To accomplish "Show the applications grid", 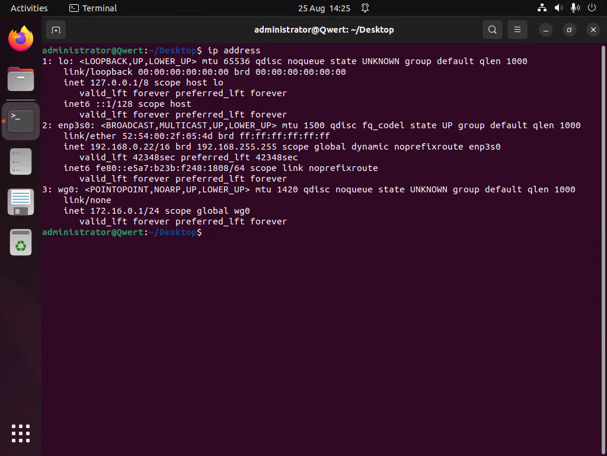I will (21, 433).
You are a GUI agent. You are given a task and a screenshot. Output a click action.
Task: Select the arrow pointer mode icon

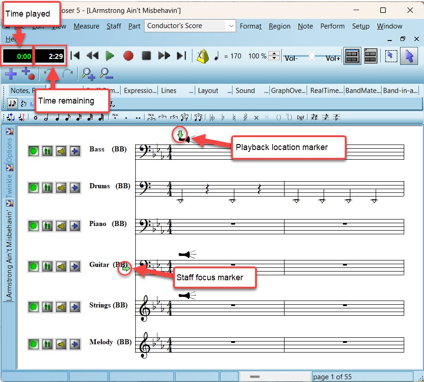[x=408, y=56]
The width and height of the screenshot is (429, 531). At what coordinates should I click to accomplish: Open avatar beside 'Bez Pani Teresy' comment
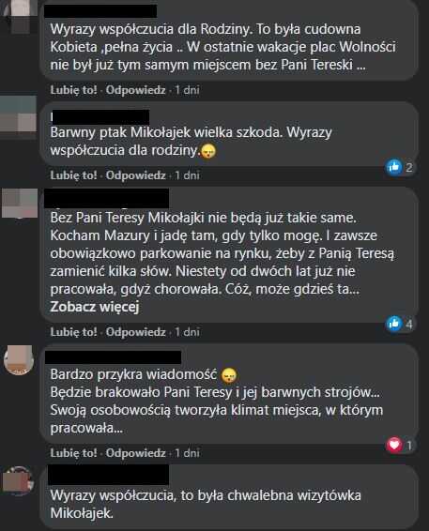(20, 203)
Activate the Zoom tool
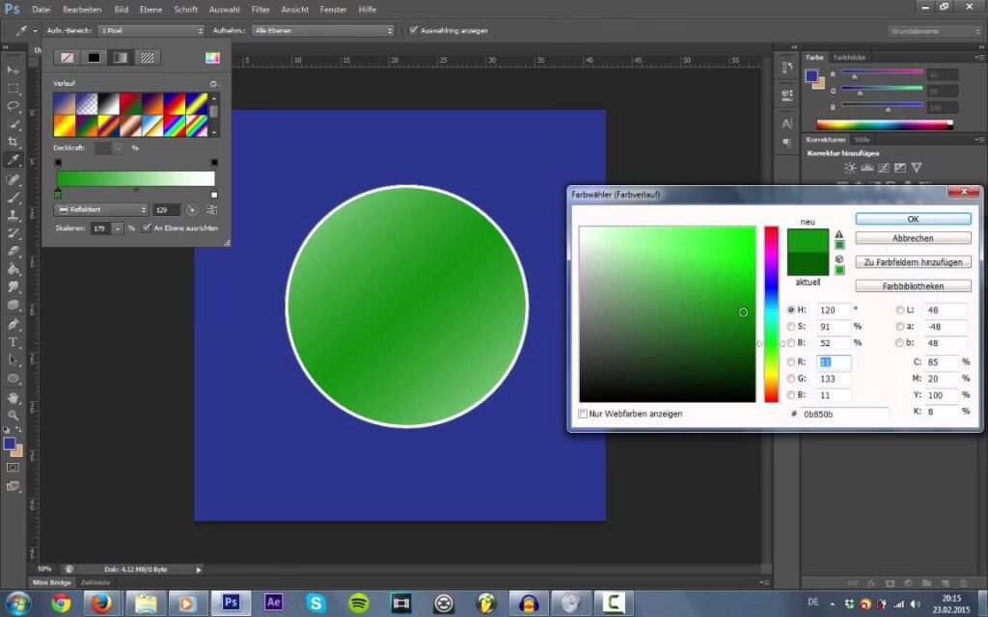 coord(14,415)
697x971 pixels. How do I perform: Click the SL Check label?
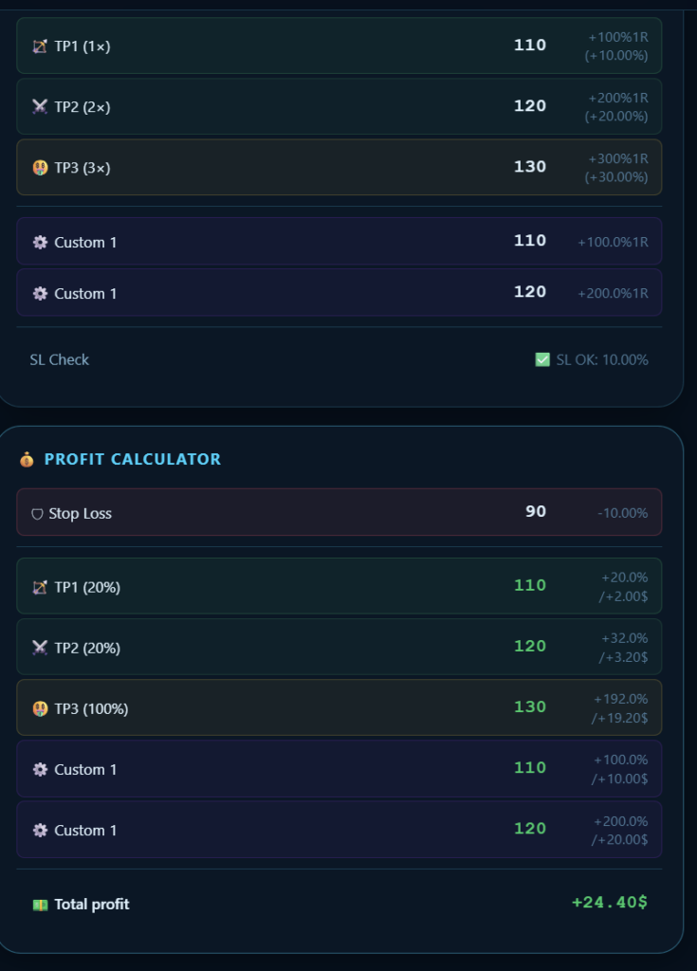point(60,359)
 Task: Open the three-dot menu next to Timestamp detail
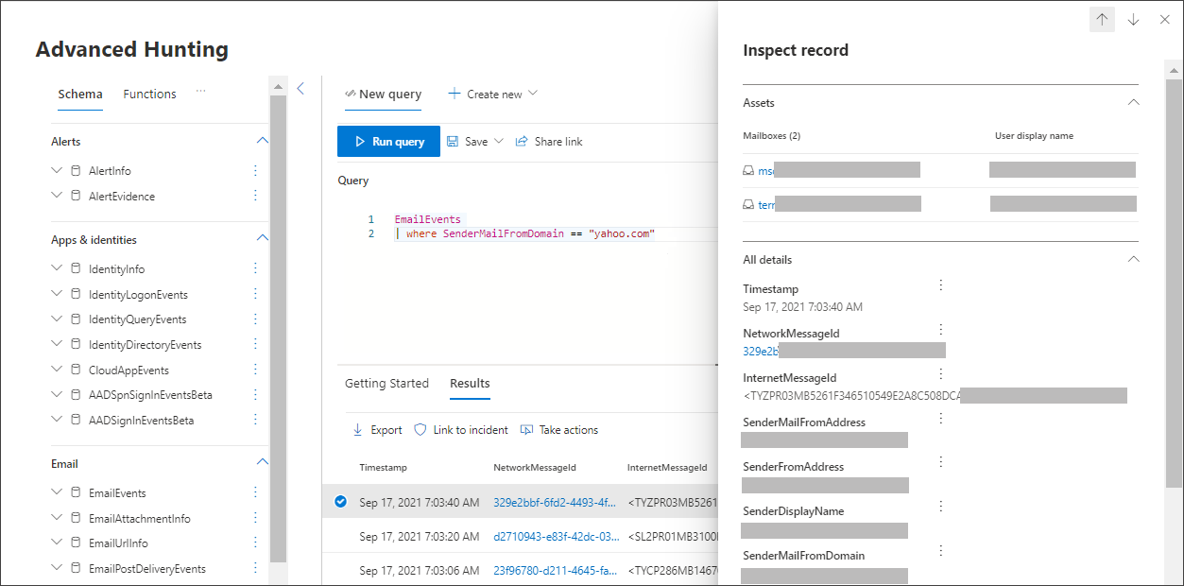tap(940, 285)
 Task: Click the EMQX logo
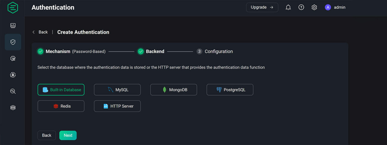(13, 7)
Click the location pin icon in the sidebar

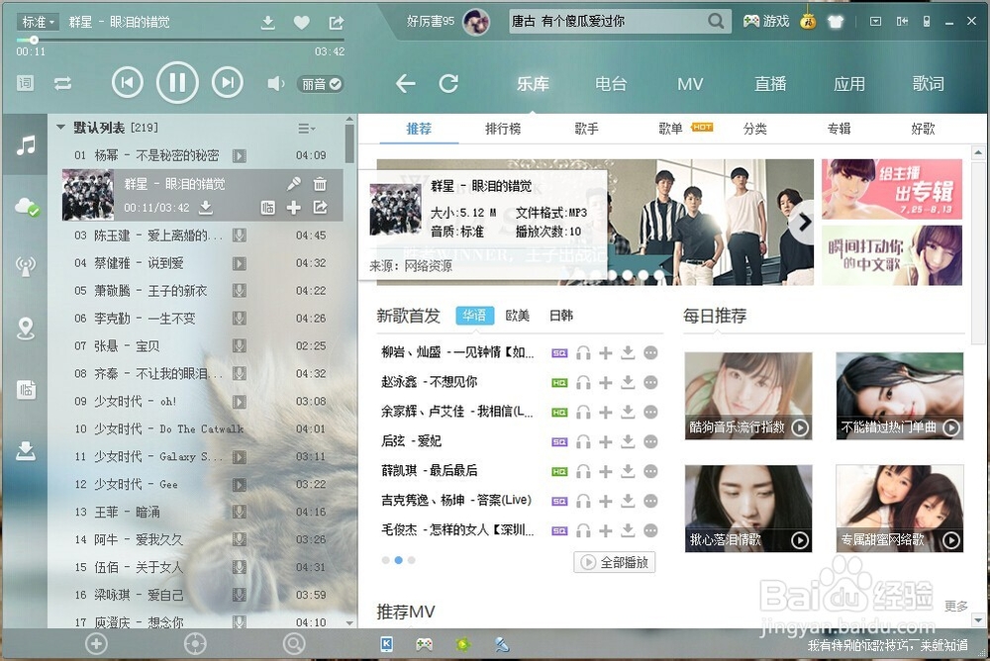pos(25,327)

● **YOUR ASSIGNMENT**
Copy the final stretch of the entries exactly: the line containing "697x971 pixels. How" and every line after it through the last. Include no pictures and nothing more.

● **SOLUTION TO THIS PROBLEM**
697x971 pixels. How do I perform: Click the SL Check label?
point(60,359)
 Task: Open the three-dot menu next to Timestamp detail
tap(940, 285)
 Task: Click the EMQX logo
(13, 7)
Click the location pin icon in the sidebar

pos(25,327)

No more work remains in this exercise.